高社山は善光寺平の北東に位置する小さな山です。地元では高井富士ともたかやしろ山とも呼び親しまれている山で、信州百名山の一つにも数えられた北信州を一望する山です。古くからの信仰の山で、登山道に祀られた石仏や天狗の飛び岩、高社神社の奥ノ院である岩屋など。今も地元の人々の信仰を集めている山です。登山道は今回利用する谷厳寺側から山頂を目指すコースのほか、よませスキー場のゲレンデを登って行くコースも開かれています。
中野の町の中をしばらく走ると高社山の登山口である谷厳寺にたどり着きます。石灯籠の傍にある駐車場にはすでに2台の車が停まっていました。 登山道はぶどう棚の脇の坂道を緩やかに登り始めます。鳥脅しでしょうか、時々ドーンという花火の音があたりに響いてました。ほどなく登山道は谷厳寺の墓地に中を横切り、杉林の中を緩やかに登り始めます。木の鳥居をくぐると登山道の脇には釈迦如来の石碑が祭られていました。
緩やかに登山道を登って行くと天狗の飛び石と言う大きな岩が現れます。この山に住んでいた流僧坊大天狗の伝説を伝える岩で、岩の上には今も大天狗の手形が残っていると言います。ここからは杉林の中の急な登りが始まります。登山道の脇には信仰の山にふさわしく、観音菩薩や地蔵菩薩、勢至菩薩などの石碑が祭られています。息を切らせながら高度を上げて行く登山道にはイワカガミの赤い花が咲き乱れています。木々の梢では春ゼミの合唱も始まっていました。しばらく急な登りに汗を流すと土用場と言われる開けた草地にたどり着きました。
広く開けた草地で小休止。地元の山菜取りの人々でしょうか、初老の小母さんを含めた7、8名のグループ。ラジオのボリュームを上げ笹藪に中に入って行くようです。目指すのは細竹やワラビ。近くの道の駅などに出回っている山菜も、このようにして採られているようです。
土用場からは急な坂道を登って行きます。明るい稜線はスミレなど、春の野山を彩る花々であふれています。たどり着いた小さな頂には八幡社の小さな石の祠がありました。稜線からは展望が広がるものの、折からの好天で気温も高くなっているようで視界はいま一つ。目の前にそびえているはずの黒姫山や飯綱山なども薄い霞の中に沈んでいました。

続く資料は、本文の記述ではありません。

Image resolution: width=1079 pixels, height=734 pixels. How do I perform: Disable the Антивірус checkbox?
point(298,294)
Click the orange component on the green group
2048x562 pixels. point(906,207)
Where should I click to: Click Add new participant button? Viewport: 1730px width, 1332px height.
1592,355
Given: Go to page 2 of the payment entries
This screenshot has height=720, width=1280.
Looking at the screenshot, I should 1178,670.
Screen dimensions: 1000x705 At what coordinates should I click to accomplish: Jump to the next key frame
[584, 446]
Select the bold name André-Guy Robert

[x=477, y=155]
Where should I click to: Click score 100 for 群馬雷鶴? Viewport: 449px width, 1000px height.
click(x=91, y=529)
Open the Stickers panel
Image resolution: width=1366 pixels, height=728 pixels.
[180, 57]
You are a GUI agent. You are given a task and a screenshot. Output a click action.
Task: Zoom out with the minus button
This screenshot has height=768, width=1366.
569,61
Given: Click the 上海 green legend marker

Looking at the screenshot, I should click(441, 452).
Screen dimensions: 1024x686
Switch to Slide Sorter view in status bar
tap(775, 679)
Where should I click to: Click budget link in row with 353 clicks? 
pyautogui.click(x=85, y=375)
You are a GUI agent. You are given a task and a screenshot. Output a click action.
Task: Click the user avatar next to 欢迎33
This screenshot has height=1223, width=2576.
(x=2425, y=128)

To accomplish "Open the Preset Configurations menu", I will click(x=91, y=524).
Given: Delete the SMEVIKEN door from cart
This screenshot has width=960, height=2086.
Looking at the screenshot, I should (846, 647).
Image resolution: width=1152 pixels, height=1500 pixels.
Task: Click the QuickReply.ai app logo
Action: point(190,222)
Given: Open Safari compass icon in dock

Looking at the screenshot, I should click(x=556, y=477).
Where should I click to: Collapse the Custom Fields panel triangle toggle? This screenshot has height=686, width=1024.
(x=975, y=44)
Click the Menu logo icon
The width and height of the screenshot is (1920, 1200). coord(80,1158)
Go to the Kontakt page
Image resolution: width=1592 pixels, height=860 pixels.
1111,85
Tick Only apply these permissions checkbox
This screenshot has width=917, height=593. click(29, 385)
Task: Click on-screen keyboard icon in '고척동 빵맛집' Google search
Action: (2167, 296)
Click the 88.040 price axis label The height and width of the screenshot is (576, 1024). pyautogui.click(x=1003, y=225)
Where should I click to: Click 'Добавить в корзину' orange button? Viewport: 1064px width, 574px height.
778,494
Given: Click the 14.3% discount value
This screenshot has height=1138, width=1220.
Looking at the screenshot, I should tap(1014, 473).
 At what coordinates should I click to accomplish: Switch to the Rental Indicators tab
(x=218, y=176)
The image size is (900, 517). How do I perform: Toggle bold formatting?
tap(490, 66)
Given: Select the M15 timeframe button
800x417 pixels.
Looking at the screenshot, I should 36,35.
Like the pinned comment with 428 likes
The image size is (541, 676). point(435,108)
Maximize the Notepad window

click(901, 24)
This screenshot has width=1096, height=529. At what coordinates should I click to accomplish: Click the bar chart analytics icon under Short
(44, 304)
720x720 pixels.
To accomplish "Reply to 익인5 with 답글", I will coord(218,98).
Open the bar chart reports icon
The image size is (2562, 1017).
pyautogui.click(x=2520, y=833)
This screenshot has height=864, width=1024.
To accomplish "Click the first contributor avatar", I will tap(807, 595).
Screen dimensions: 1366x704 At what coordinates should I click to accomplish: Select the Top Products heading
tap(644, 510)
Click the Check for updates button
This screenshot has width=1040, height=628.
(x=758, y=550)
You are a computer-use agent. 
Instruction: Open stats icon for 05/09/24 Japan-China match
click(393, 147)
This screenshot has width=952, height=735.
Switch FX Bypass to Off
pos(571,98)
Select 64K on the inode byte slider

ここからも再び急な登りに汗を流します。この稜線に咲くツツジはムラサキヤシオツツジ。うす茶色を帯びた若葉と濃い赤色の花は遠くからでもよく目立つツツジです。明るい稜線をしばらく登ると、左手にそそり立つ岩場の下には薬師如来を祭る高社神社の奥社が建っていました。床なども朽ちかけ、かなり年代を感じさせる社です。
小さな鎖場を越えると、ブナの林の中を登る真っ直ぐに登る急坂です。ジグザグに脇道が切ってありますがかなり急な登り坂です。ようやくたどり着いたピークは高社山の西峰。目指す高社山の山頂は緩やかになった尾根をひと登りしたところにあります。
山頂に建つ大きな展望台の上に立つと、少し霞んでいるものの広い展望を楽しむことが出来ます。目の前には長く連なる千曲川、その上には左手から飯綱山、高妻山、黒姫山、斑尾山とその上にそびえる妙高山と火打山。高妻山や妙高山は白い雪に覆われ、その山頂はまだ冬の世界から目覚めていないようです。左手にはアンテナを頭の上に載せた横手山、その左手には寺子屋峰から岩菅山にかけての長い稜線が続いています。その右手の急峻な頂は笠岳。その間には草津白根の山頂が見えるようですが、生憎の霞に沈み込みその姿を似せてはくれません。
山頂で昼食の後、車を置いた谷厳寺に向かい下ることにします。登りに比べ下りは比較的汗をかかないものですが、それでも土用場、観音菩薩像前のベンチで休息の度、水筒の水を飲んでしまいました。そろそろ水筒の水も多く必要になる季節が近付いているようです。
低い山と言いながら高社山も花の多い山です。登山道にはスミレのほかチゴユリなどが可憐な花を咲かせていました。小さな薄紫の花はニシキゴロモでしょうか。ほかの山ではあまり見かけない花です。またこの山はイワカガミの花が多い山です。登山道の彼方此方に赤い房のような花が咲き乱れていました。
山頂近くの尾根道にはムラサキヤシオツツジが咲いていました。薄茶色を帯びた若葉と大きな赤い花は遠くからもよく目立つツツジです。